Wednesday, 14 January 2026

Intelligibility, Revisability, and Responsibility: 2 Why Ethical Failure Is Usually a Failure of Readiness or Intelligibility

Ethical failure is almost always explained too quickly.

Someone acted wrongly.
Someone should have known better.
Someone failed to live up to a norm.

These explanations feel obvious because moral language is fast. It allocates cause, distributes blame, and stabilises judgment in a single move. But precisely because it is fast, it routinely obscures what actually failed.

From a relational perspective, ethical failure is rarely a matter of bad values or corrupt intentions. It is far more often a failure of coordination conditions — a mismatch between what is ready to happen and what the system can recognise, process, or revise for.

Ethics does not fail because people are immoral.
It fails because systems cannot align readiness and intelligibility.


Moral Explanation and the Illusion of Cause

Moral explanation thrives where revisability is already under pressure.

When coordination begins to strain, systems reach for moral language because it:

  • simplifies causal attribution

  • compresses complexity

  • creates immediate norm closure

This produces the feeling of explanation without producing repair.

Moral explanation answers the question “Who is at fault?”
Ethical diagnosis must answer the question “What could not coordinate?”

The two are not equivalent — and confusing them accelerates breakdown.


Failure Mode I: Readiness Without Uptake

In the first and most common form of ethical failure, readiness is present but cannot be taken up.

Here, individuals or sub-systems possess:

  • the inclination to act differently

  • the ability to do so

But the surrounding field lacks the intelligibility to register, legitimise, or coordinate with that readiness.

This is where ethical innovation appears as deviance.

Early warnings are dismissed.
Care practices look inefficient.
Non-normative responses seem irresponsible.

What later becomes obvious was once unintelligible — not because it was wrong, but because the system was not yet able to see it as a viable move.

Ethical judgment misfires here by treating misalignment as misconduct.

The system cannot say: “We were not ready to learn.”
So it says: “You acted wrongly.”


Failure Mode II: Intelligibility Without Readiness

The second failure mode reverses the asymmetry.

Here, the system can perfectly recognise what would count as ethical action.

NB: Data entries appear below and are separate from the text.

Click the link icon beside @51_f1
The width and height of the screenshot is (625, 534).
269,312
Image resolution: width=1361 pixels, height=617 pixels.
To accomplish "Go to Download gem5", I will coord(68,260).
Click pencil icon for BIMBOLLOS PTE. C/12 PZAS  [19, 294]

The norms are clear. The discourse is fluent. The standards are endlessly articulated.

But readiness is absent:

  • no inclination to act

  • no capacity to follow through

  • no structural ability to coordinate change

This produces a familiar landscape:

  • symbolic compliance

  • moral signalling

  • performative ethics

Ethical language proliferates precisely because it substitutes for action.

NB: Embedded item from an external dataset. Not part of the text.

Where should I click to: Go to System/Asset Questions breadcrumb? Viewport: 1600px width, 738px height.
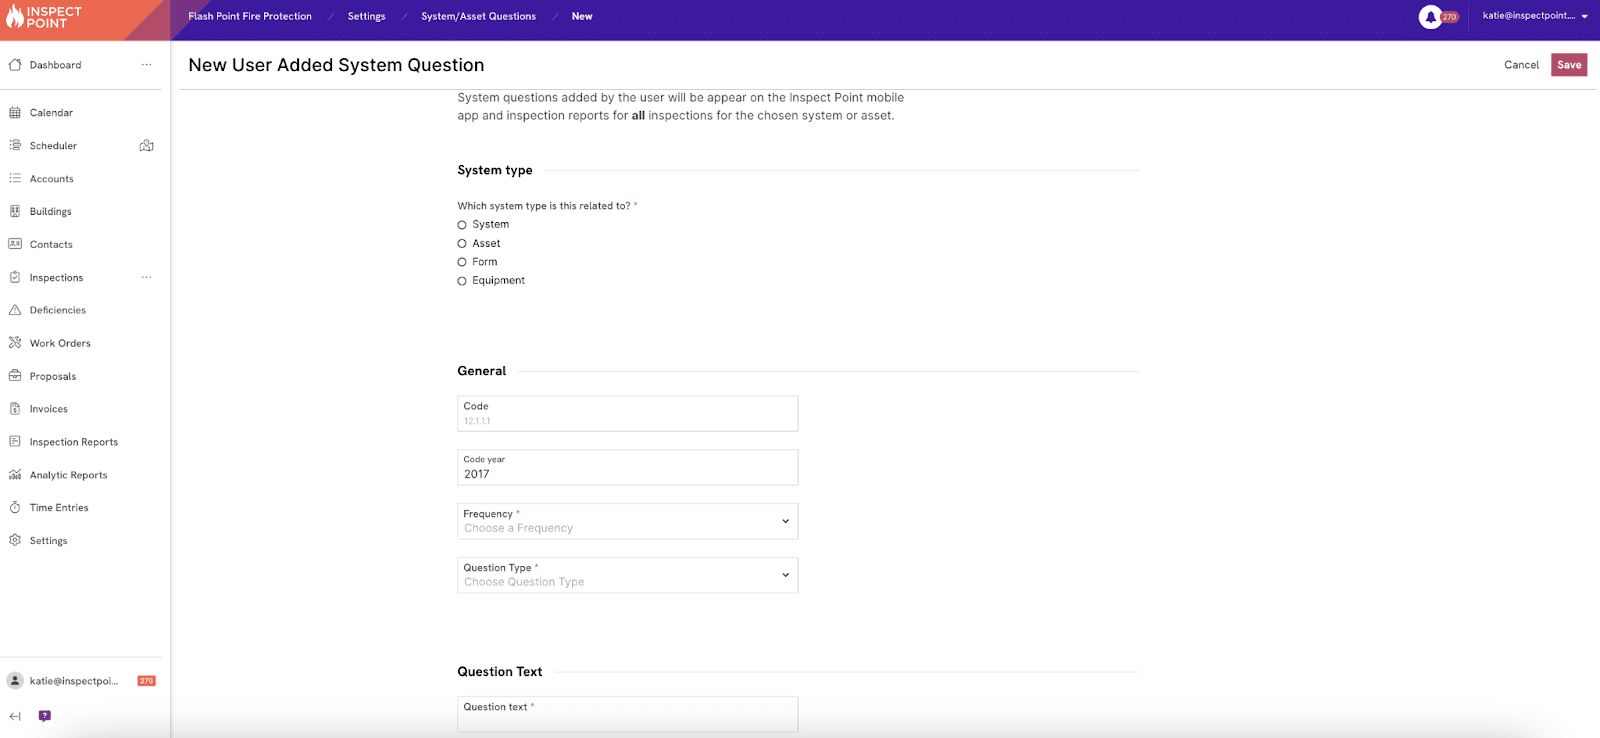coord(478,16)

In these cases, morality does not fail by being wrong — it fails by becoming decorative. The system knows what should be done but cannot mobilise the conditions to do it.

Ethics becomes commentary rather than coordination.


Failure Mode III: Collapsed Revisability Disguised as Moral Certainty

The most dangerous failure occurs when neither readiness nor intelligibility can be repaired.

At this point, systems harden. Norms cease to function as guides and become boundaries. Ethical certainty replaces ethical negotiation.

This is where moral language feels strongest.

Not because the system is more ethical —
but because revisability has failed.

From the inside, collapsed revisability feels like conviction, clarity, righteousness. From the outside, it appears as rigidity, exclusion, and escalating conflict.

Moral certainty is often what a system feels like when it can no longer learn.


Ethical Repair Is Not Moral Improvement

Once ethical failure is understood relationally, repair looks very different.

Ethical repair does not mean:

  • persuading people to adopt better values

  • intensifying moral commitment

  • sharpening normative language

It means:

  • increasing readiness

  • expanding intelligibility

  • restoring revisability

Repair happens when systems regain the capacity to:

  • recognise emerging possibilities

  • coordinate with partial or premature readiness

  • remain negotiable under pressure

This preserves responsibility without moralisation.

Responsibility becomes situated contribution to field repair, not purity of stance or intention.


Why This Reframing Matters

At small scales, moral explanation can sometimes function as a rough heuristic. At institutional, cultural, and planetary scales, it becomes actively harmful.

As scale increases:

  • intention diffuses

  • control fragments

  • moralisation accelerates lock-in

What remains viable is not moral judgment, but coordination diagnostics.

Ethics, at scale, is not about being right.
It is about keeping systems capable of learning.

Ethical failure, then, is not a collapse of virtue —
it is a collapse of future negotiability.

And ethical responsibility begins precisely where systems recover the ability to revise themselves.